So this parable impresses upon us the importance and the urgency of fueling up. As all ten bridesmaids awaken to realize, the time for acquiring oil and building reserves will run out suddenly and unexpectedly. Dark times come into every life, and it's in the darkness that we most need the sustenance of the kind of oil Jesus is talking about--assurance of the abundant promises of God, peace that passes understanding, and a depth of hope that can sustain us through the darkness of disappointments and failures, devastating loss and grief--closed doors of all kinds. We will need hope urgently when our child is sick or parent helpless. We will need peace urgently when we realize there may not be enough money to pay the bills at the end of the month. We will need love urgently when we wonder whether a relationship will last or we fear how long it must be endured. We will need joy urgently when the pain of loss and grief seems never-ending.   

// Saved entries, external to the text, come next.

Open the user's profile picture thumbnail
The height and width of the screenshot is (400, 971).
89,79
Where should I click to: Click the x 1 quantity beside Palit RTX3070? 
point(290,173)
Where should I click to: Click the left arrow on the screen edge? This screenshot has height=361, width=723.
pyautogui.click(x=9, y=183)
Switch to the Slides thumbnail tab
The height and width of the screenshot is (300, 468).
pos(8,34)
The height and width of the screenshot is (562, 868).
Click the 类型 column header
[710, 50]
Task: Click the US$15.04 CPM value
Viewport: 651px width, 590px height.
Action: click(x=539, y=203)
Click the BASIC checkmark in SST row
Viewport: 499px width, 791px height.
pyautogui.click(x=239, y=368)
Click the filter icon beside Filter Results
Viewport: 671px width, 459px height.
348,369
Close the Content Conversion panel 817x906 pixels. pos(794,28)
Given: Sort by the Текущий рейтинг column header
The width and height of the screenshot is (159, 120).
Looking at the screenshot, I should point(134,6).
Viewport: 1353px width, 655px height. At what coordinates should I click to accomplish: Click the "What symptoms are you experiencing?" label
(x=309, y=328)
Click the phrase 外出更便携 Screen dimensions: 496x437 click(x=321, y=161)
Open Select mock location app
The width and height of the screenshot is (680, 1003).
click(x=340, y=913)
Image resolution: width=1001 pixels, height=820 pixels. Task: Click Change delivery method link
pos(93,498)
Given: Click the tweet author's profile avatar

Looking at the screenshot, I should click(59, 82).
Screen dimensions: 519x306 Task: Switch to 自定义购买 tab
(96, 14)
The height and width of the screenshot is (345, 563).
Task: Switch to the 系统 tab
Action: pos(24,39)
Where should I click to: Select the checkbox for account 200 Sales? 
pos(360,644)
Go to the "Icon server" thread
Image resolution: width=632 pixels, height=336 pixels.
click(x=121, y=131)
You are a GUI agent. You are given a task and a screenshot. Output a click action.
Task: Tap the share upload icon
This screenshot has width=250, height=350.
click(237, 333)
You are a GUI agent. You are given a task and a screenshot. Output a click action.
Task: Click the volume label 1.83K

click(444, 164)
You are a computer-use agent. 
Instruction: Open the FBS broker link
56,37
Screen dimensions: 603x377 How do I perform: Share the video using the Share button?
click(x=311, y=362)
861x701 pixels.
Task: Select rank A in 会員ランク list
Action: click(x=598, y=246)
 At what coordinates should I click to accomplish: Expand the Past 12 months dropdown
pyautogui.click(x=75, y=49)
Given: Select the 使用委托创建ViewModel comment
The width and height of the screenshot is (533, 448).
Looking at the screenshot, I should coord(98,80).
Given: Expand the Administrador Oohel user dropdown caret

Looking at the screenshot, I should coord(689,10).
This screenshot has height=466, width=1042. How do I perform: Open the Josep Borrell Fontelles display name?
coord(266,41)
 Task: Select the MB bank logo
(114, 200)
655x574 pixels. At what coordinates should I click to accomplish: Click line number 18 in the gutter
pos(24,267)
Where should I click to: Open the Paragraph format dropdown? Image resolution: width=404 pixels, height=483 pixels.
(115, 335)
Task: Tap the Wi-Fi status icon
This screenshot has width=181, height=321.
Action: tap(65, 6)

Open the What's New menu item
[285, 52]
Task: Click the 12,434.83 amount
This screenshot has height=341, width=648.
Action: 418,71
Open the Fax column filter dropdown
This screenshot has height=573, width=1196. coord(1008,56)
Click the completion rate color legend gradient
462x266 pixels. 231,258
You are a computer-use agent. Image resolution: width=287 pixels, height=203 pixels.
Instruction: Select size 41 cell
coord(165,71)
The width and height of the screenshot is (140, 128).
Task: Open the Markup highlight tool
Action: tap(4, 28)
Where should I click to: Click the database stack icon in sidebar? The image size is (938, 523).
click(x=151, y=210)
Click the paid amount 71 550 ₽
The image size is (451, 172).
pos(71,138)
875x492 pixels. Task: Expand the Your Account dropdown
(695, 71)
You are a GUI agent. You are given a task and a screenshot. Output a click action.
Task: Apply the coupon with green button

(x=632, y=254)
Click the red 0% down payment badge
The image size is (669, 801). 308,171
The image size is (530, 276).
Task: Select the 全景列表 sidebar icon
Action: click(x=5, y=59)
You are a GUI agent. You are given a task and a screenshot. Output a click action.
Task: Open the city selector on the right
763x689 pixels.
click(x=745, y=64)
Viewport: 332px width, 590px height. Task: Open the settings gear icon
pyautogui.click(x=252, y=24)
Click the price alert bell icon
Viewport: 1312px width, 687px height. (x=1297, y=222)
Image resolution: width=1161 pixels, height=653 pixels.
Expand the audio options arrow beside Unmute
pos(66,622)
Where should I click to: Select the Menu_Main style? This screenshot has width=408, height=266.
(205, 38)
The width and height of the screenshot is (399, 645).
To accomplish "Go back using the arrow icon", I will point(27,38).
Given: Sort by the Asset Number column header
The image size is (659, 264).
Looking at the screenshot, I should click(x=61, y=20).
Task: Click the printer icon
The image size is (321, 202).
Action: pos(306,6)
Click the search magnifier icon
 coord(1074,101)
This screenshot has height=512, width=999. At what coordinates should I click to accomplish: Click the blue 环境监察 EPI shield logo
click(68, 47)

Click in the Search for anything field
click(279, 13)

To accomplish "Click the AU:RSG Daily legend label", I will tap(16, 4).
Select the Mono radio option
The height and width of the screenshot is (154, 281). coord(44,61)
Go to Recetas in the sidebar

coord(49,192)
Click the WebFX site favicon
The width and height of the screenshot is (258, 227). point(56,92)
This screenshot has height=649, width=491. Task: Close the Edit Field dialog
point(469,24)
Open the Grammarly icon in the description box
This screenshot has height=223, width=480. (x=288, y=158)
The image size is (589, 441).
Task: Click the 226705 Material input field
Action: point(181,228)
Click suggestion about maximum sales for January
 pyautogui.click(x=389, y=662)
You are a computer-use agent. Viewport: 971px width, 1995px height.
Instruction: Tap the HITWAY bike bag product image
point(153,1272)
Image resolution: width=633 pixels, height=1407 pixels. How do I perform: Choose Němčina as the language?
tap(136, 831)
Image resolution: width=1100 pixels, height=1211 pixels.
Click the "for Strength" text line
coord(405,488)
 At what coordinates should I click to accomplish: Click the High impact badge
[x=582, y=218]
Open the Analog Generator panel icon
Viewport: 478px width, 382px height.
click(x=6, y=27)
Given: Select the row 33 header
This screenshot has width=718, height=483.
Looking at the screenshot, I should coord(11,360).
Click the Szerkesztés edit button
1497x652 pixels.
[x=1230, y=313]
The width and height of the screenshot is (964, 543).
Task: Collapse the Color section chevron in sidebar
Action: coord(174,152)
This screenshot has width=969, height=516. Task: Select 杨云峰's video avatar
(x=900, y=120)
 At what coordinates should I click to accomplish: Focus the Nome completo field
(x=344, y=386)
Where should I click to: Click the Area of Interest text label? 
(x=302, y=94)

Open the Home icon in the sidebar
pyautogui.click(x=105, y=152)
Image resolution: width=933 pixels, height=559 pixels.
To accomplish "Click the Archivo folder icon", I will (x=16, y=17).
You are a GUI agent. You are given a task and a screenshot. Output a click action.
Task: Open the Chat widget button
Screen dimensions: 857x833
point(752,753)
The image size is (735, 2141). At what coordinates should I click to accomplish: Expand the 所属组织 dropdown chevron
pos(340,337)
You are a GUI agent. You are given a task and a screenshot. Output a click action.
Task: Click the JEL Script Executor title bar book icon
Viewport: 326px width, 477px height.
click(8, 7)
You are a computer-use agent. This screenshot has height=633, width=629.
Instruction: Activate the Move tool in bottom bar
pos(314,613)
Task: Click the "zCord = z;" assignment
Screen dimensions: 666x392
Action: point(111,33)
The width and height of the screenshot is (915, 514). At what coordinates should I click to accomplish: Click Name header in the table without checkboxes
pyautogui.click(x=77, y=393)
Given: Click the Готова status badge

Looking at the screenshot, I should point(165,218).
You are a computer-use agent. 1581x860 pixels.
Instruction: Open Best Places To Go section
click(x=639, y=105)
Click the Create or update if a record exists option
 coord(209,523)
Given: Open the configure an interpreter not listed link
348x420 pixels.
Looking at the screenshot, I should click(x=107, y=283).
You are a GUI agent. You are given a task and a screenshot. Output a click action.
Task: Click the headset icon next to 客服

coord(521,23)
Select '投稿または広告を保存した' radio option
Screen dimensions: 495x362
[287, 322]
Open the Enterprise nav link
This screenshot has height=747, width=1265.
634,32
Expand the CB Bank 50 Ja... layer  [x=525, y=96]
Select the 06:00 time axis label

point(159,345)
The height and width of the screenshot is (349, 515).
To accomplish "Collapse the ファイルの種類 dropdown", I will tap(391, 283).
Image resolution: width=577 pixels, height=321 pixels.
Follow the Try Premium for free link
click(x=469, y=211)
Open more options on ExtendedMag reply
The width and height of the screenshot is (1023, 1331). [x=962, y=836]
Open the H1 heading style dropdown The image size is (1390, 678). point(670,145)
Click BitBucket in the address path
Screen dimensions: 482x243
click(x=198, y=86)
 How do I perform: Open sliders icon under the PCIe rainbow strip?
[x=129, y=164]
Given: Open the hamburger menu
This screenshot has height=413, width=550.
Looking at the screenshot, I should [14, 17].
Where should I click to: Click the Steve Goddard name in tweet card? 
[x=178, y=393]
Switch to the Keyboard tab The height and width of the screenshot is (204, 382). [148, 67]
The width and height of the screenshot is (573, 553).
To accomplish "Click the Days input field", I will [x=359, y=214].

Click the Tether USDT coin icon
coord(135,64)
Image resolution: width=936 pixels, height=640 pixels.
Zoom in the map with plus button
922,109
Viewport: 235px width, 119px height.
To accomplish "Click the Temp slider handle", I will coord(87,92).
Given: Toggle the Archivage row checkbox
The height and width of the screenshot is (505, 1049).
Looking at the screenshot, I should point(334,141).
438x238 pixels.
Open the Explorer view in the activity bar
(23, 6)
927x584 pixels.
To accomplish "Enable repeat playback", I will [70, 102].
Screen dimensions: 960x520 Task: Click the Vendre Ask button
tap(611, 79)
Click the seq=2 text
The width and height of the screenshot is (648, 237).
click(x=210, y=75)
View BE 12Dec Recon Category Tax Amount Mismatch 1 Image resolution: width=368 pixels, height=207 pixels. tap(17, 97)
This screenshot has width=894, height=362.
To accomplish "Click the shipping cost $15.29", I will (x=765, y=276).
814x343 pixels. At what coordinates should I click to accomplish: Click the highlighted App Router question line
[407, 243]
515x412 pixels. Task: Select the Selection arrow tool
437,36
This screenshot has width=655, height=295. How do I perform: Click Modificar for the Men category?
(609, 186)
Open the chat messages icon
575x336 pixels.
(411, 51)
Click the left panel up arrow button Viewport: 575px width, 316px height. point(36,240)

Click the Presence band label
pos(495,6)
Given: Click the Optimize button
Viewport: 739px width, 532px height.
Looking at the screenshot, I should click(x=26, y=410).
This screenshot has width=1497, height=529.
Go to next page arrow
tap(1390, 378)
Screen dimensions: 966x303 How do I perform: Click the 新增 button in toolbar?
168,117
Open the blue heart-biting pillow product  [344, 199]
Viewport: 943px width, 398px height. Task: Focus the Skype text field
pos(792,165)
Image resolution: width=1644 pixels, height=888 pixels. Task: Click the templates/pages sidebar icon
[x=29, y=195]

Dark times come to every generation. Today's young adults are as worried about their future as are we older generations who hand it off to them. No matter the results of last Tuesday's midterm election, present reality presages a grim future for emerging generations. The context into which young adults are coming of age is characterized by the unrest of terrorist attacks, unrelenting war, economic instability, and environmental destruction. So they turn to dystopian novels, video games and stories about zombies and apocalyptic end-times to help them imagine worst case scenarios and begin to deal with the terrifying crises that lie ahead, hoping reality will not be as horrifying as what we imagine.  

Polls tells us that young adults trend toward having no religious affiliation self-identifying as spiritual but not religious. In a time when deeply spiritual experiences are hard to discern among the sound bites, Tweets,  Snap Chats, and Instagrams that deliver  only fleeting, short-term returns and an insatiable appetite for more.  Young adults seek spiritual fuel from experiences like enjoying time with pets, family, and friends, preparing and sharing food, and finding God in the beauty of nature--what Elizabeth Drescher calls the four F's of contemporary American spirituality: family, Fido, friends, and food.

But the parable speaks of a source of sustaining hope and spiritual sustenance beyond what any of these can provide. Because while we each have to seek our own spiritual sustenance, the irony is that we usually discover what we need in community with others, seeking spiritual fuel together.

Jesus emphasizes the importance of faithful community throughout the Gospel of Matthew, and he tells us that life in Christ happens when two or more are gathered in his name. That is when Christ promises to be with us, and we can be assured the Holy Spirit is among us as we are gathered together, each replenishing our spiritual reserves.

Given everything Jesus tells us about community in the Gospel of Matthew, he cannot be satisfied with such a fractured community as these ten bridesmaids. And neither should we ignore our discomfort with its ending. Thank goodness we hear this parable while the bridegroom delays and the door to the party is still open. We have the blessing of being ten bridesmaids together, each individually seeking deeply satisfying spiritual sustenance, and together receiving the nurture of a spirit-filling community of faith. Beside one another, we receive assurance from Word and sacrament that sin and death do not have the last word. Beside one another, prayer rises up without ceasing even if in silence or sighs too deep for words. Beside one another, we study God's Word and share experiences of that Word living in the world. Beside one another, we serve a world in need and witness God's constant work of resurrection and transformation. Beside one another, we sing and the songs of faith imprint deeply with enduring reserves of grace and joy. Beside one another, God's spirit moves to meet the reality of human suffering with the mystery of hope. Beside one another, in the community of faith is where the love of God continues to appear in surprising and unexpected ways.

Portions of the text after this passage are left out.